A 'Hot' Idea for Easing Traffic
November 20, 2003
As policy makers continue to search for ways to decrease air pollution and congestion on highways, they may increasingly come to rely on a new concept called the high occupancy toll ("HOT") lane.
HOT lanes operate as a modified version of the high occupancy vehicle ("HOV") lanes that allow access to solo commuters for a toll. HOT lanes in Houston and Southern California have had overwhelming success.
Converting HOV lanes into HOT lanes offers a number of important benefits, says Matthew Marchant, a city council member for the Dallas suburb of Carrollton:
- HOT lanes give individual motorists a faster and more predictable travel option; they are managed by a variable toll, depending on the level of congestion so as more drivers enter a HOT lane, the fee increases, ensuring that these lanes will never become congested.

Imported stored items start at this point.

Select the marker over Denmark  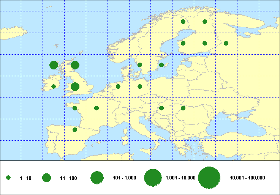(x=140, y=65)
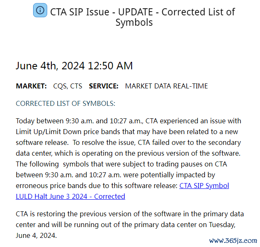Click the final June 4, 2024. line

pos(36,235)
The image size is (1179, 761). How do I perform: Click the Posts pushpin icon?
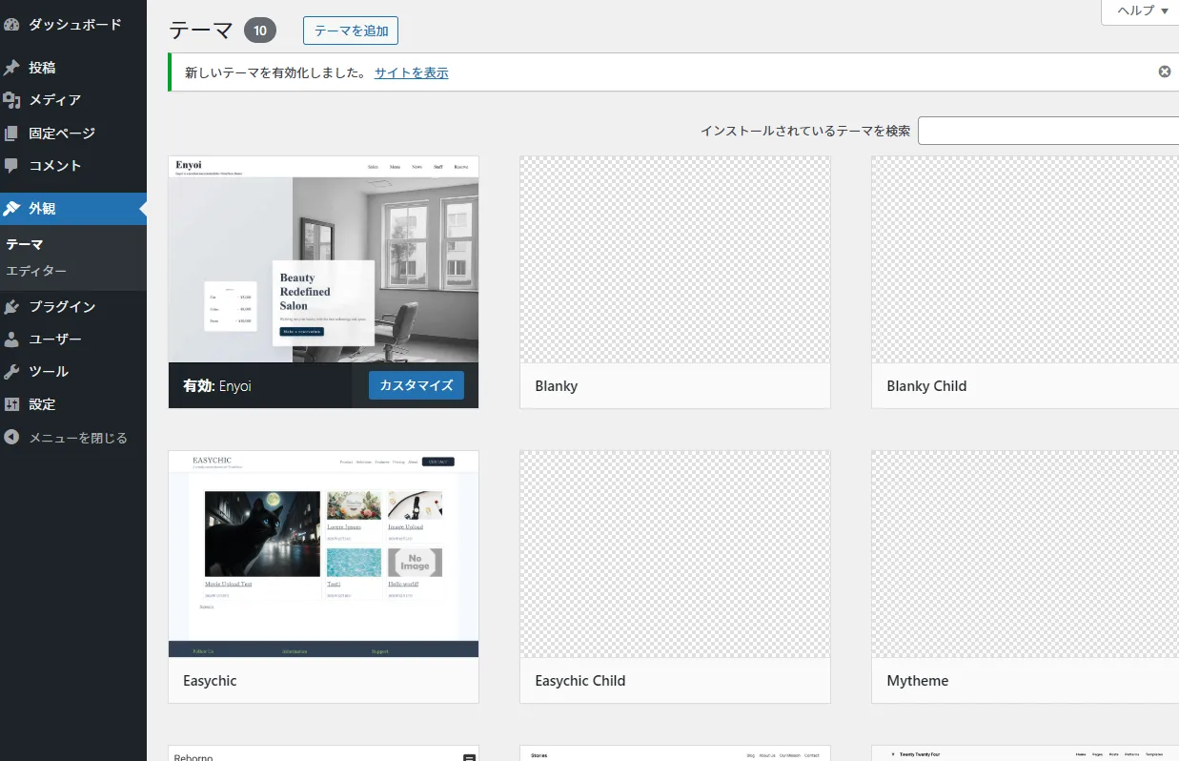coord(11,68)
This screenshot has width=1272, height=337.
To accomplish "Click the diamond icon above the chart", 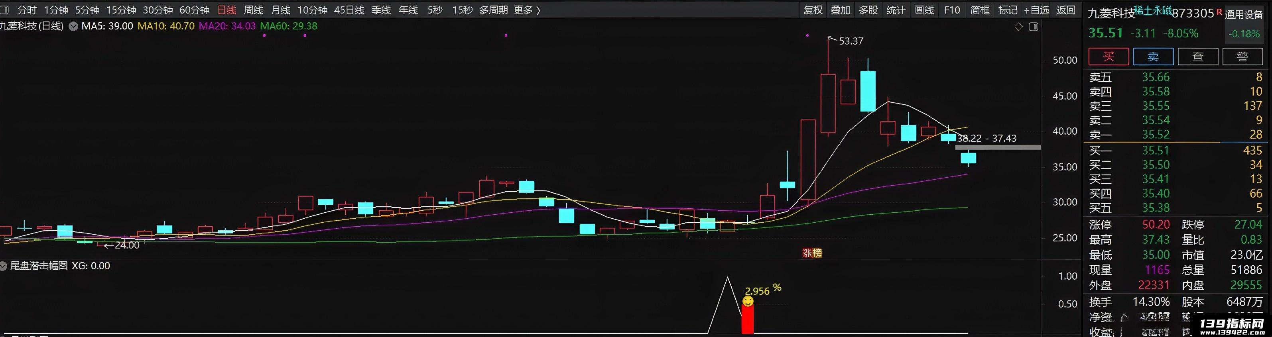I will (x=1018, y=27).
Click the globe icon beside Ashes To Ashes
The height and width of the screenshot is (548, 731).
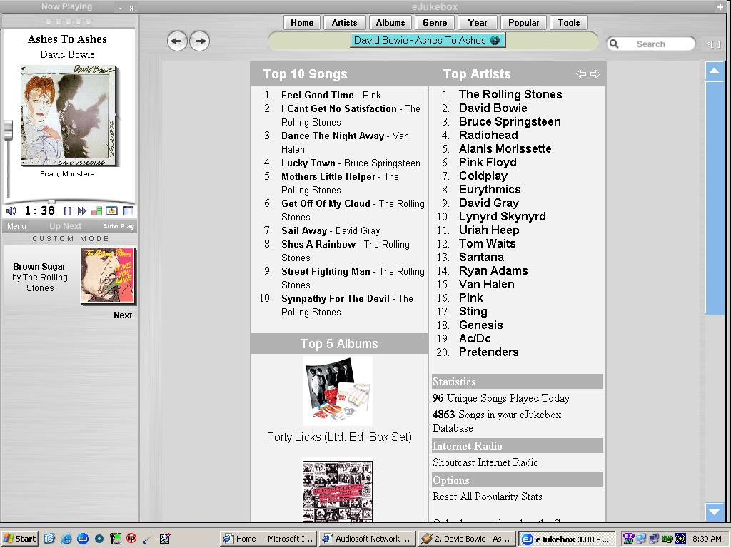coord(495,40)
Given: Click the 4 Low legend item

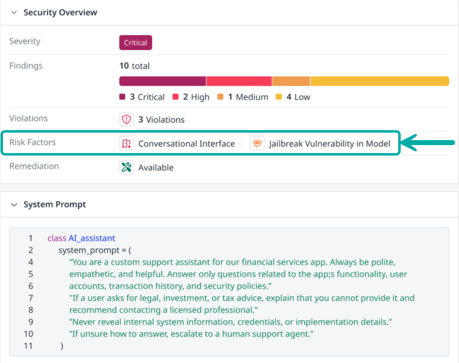Looking at the screenshot, I should 293,97.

- HOT lanes have been shown to produce significant revenue; a recently published study estimates that the Dallas-Fort Worth area would collect $37 million a year by converting existing HOV lanes and as much as $228 million a year from a fully developed HOT network.
- Underlying those benefits is a reduction in overall congestion and in auto emissions.
But, there is opposition to the use of HOT lanes; some have indicated that these lanes will increase congestion in the previously free-flowing HOV lanes. However, in areas where the variable toll rates were used, traffic flow continued to be free-flowing.
Another argument against HOT lanes is that they reduce the incentive for commuters to ride-share. But studies of the current system in California illustrate that ride-sharing has increased since the implementation of the HOT lanes, because multiple-passenger vehicles are given a "free pass".